Task:
What you output should match the data below exactly.

---------- Listed records ----------

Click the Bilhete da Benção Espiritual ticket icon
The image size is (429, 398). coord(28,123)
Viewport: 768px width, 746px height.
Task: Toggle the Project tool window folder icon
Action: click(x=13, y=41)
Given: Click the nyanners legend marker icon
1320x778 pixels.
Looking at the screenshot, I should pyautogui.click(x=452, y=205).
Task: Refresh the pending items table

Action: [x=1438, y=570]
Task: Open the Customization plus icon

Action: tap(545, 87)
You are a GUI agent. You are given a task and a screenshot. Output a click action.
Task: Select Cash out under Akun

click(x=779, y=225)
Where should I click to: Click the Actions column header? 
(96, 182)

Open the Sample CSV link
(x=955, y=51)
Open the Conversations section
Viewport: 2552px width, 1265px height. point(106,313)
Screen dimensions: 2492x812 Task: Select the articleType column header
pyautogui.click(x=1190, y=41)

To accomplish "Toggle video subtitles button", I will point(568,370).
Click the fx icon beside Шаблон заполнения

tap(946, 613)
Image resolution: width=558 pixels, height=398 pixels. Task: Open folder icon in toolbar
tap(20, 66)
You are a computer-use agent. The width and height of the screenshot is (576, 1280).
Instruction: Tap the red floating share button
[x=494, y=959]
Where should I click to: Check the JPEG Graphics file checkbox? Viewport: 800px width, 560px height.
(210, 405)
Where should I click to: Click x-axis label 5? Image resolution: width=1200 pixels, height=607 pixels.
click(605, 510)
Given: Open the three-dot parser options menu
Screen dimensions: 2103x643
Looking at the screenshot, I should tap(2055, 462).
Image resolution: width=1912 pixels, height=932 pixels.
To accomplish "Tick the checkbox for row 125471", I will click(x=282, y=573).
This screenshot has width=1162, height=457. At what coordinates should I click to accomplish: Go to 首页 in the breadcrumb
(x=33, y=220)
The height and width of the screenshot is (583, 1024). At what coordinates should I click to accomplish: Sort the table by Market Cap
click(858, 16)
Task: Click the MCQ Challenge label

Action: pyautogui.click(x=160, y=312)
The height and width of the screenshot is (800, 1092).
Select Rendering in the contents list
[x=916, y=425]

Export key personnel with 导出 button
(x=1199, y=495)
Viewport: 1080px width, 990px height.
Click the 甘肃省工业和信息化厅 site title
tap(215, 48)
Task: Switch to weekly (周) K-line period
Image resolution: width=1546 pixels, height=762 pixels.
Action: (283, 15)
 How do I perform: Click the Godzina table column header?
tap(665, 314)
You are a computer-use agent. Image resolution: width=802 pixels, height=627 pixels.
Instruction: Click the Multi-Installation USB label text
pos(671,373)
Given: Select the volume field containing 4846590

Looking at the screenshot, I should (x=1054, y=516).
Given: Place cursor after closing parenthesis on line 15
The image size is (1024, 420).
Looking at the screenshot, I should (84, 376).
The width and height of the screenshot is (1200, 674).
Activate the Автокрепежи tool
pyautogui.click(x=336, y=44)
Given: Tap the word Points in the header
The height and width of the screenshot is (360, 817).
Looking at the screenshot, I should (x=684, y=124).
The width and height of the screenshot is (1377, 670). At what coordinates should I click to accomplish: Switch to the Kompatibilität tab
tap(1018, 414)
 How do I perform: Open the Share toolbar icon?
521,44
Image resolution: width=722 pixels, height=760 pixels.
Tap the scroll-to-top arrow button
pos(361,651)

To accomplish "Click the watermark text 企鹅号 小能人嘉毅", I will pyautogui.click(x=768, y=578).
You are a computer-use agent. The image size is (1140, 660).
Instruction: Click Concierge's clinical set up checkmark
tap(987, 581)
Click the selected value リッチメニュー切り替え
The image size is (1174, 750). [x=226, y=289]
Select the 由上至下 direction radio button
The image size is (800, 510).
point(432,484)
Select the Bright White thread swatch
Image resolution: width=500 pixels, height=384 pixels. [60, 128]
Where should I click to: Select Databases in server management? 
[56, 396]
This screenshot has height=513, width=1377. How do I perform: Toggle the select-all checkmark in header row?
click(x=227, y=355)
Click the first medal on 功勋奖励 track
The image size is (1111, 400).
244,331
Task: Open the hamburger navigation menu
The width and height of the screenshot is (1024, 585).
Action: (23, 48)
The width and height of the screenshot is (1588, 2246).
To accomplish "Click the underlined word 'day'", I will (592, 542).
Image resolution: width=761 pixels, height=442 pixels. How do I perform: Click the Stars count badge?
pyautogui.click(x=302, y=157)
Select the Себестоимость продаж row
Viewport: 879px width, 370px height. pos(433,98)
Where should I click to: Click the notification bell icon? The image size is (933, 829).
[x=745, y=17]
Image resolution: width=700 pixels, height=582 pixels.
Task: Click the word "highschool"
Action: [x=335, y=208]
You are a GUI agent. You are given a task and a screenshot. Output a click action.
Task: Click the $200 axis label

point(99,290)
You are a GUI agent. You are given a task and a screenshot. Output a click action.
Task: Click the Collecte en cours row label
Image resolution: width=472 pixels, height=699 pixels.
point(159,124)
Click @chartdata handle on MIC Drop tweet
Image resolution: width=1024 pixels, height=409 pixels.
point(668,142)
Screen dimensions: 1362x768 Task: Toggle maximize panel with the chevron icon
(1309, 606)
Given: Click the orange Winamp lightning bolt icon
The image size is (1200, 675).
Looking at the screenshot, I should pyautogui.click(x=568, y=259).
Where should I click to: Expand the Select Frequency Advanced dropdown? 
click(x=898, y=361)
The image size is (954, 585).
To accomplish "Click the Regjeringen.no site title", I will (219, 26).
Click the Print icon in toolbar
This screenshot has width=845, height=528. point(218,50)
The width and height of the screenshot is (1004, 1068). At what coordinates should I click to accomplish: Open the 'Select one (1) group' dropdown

----------

Exercise response:
Click the Bilhete da Benção Espiritual ticket icon
The image size is (429, 398). coord(28,123)
Viewport: 768px width, 746px height.
Task: Toggle the Project tool window folder icon
Action: click(x=13, y=41)
Given: Click the nyanners legend marker icon
1320x778 pixels.
Looking at the screenshot, I should pyautogui.click(x=452, y=205).
Task: Refresh the pending items table

Action: [x=1438, y=570]
Task: Open the Customization plus icon

Action: tap(545, 87)
You are a GUI agent. You are given a task and a screenshot. Output a click action.
Task: Select Cash out under Akun

click(x=779, y=225)
Where should I click to: Click the Actions column header? 
(96, 182)

Open the Sample CSV link
(x=955, y=51)
Open the Conversations section
Viewport: 2552px width, 1265px height. point(106,313)
Screen dimensions: 2492x812 Task: Select the articleType column header
pyautogui.click(x=1190, y=41)

To accomplish "Toggle video subtitles button", I will point(568,370).
Click the fx icon beside Шаблон заполнения

tap(946, 613)
Image resolution: width=558 pixels, height=398 pixels. Task: Open folder icon in toolbar
tap(20, 66)
You are a computer-use agent. The width and height of the screenshot is (576, 1280).
Instruction: Tap the red floating share button
[x=494, y=959]
Where should I click to: Check the JPEG Graphics file checkbox? Viewport: 800px width, 560px height.
(210, 405)
Where should I click to: Click x-axis label 5? Image resolution: width=1200 pixels, height=607 pixels.
click(605, 510)
Given: Open the three-dot parser options menu
Screen dimensions: 2103x643
Looking at the screenshot, I should tap(2055, 462).
Image resolution: width=1912 pixels, height=932 pixels.
To accomplish "Tick the checkbox for row 125471", I will click(x=282, y=573).
This screenshot has width=1162, height=457. At what coordinates should I click to accomplish: Go to 首页 in the breadcrumb
(x=33, y=220)
The height and width of the screenshot is (583, 1024). At what coordinates should I click to accomplish: Sort the table by Market Cap
click(858, 16)
Task: Click the MCQ Challenge label

Action: pyautogui.click(x=160, y=312)
The height and width of the screenshot is (800, 1092).
Select Rendering in the contents list
[x=916, y=425]

Export key personnel with 导出 button
(x=1199, y=495)
Viewport: 1080px width, 990px height.
Click the 甘肃省工业和信息化厅 site title
tap(215, 48)
Task: Switch to weekly (周) K-line period
Image resolution: width=1546 pixels, height=762 pixels.
Action: (283, 15)
 How do I perform: Click the Godzina table column header?
tap(665, 314)
You are a computer-use agent. Image resolution: width=802 pixels, height=627 pixels.
Instruction: Click the Multi-Installation USB label text
pos(671,373)
Given: Select the volume field containing 4846590

Looking at the screenshot, I should (x=1054, y=516).
Given: Place cursor after closing parenthesis on line 15
The image size is (1024, 420).
Looking at the screenshot, I should (84, 376).
The width and height of the screenshot is (1200, 674).
Activate the Автокрепежи tool
pyautogui.click(x=336, y=44)
Given: Tap the word Points in the header
The height and width of the screenshot is (360, 817).
Looking at the screenshot, I should (x=684, y=124).
The width and height of the screenshot is (1377, 670). At what coordinates should I click to accomplish: Switch to the Kompatibilität tab
tap(1018, 414)
 How do I perform: Open the Share toolbar icon?
521,44
Image resolution: width=722 pixels, height=760 pixels.
Tap the scroll-to-top arrow button
pos(361,651)

To accomplish "Click the watermark text 企鹅号 小能人嘉毅", I will pyautogui.click(x=768, y=578).
You are a computer-use agent. The image size is (1140, 660).
Instruction: Click Concierge's clinical set up checkmark
tap(987, 581)
Click the selected value リッチメニュー切り替え
The image size is (1174, 750). [x=226, y=289]
Select the 由上至下 direction radio button
The image size is (800, 510).
point(432,484)
Select the Bright White thread swatch
Image resolution: width=500 pixels, height=384 pixels. [60, 128]
Where should I click to: Select Databases in server management? 
[56, 396]
This screenshot has height=513, width=1377. How do I perform: Toggle the select-all checkmark in header row?
click(x=227, y=355)
Click the first medal on 功勋奖励 track
The image size is (1111, 400).
244,331
Task: Open the hamburger navigation menu
The width and height of the screenshot is (1024, 585).
Action: (23, 48)
The width and height of the screenshot is (1588, 2246).
To accomplish "Click the underlined word 'day'", I will (592, 542).
Image resolution: width=761 pixels, height=442 pixels. How do I perform: Click the Stars count badge?
pyautogui.click(x=302, y=157)
Select the Себестоимость продаж row
Viewport: 879px width, 370px height. pos(433,98)
Where should I click to: Click the notification bell icon? The image size is (933, 829).
[x=745, y=17]
Image resolution: width=700 pixels, height=582 pixels.
Task: Click the word "highschool"
Action: [x=335, y=208]
You are a GUI agent. You are given a task and a screenshot. Output a click action.
Task: Click the $200 axis label

point(99,290)
You are a GUI agent. You are given a task and a screenshot. Output a click action.
Task: Click the Collecte en cours row label
Image resolution: width=472 pixels, height=699 pixels.
point(159,124)
Click @chartdata handle on MIC Drop tweet
Image resolution: width=1024 pixels, height=409 pixels.
point(668,142)
Screen dimensions: 1362x768 Task: Toggle maximize panel with the chevron icon
(1309, 606)
Given: Click the orange Winamp lightning bolt icon
The image size is (1200, 675).
Looking at the screenshot, I should pyautogui.click(x=568, y=259).
Where should I click to: Expand the Select Frequency Advanced dropdown? 
click(x=898, y=361)
The image size is (954, 585).
To accomplish "Click the Regjeringen.no site title", I will (219, 26).
Click the Print icon in toolbar
This screenshot has width=845, height=528. point(218,50)
The width and height of the screenshot is (1004, 1068). At what coordinates should I click to accomplish: Open the 'Select one (1) group' dropdown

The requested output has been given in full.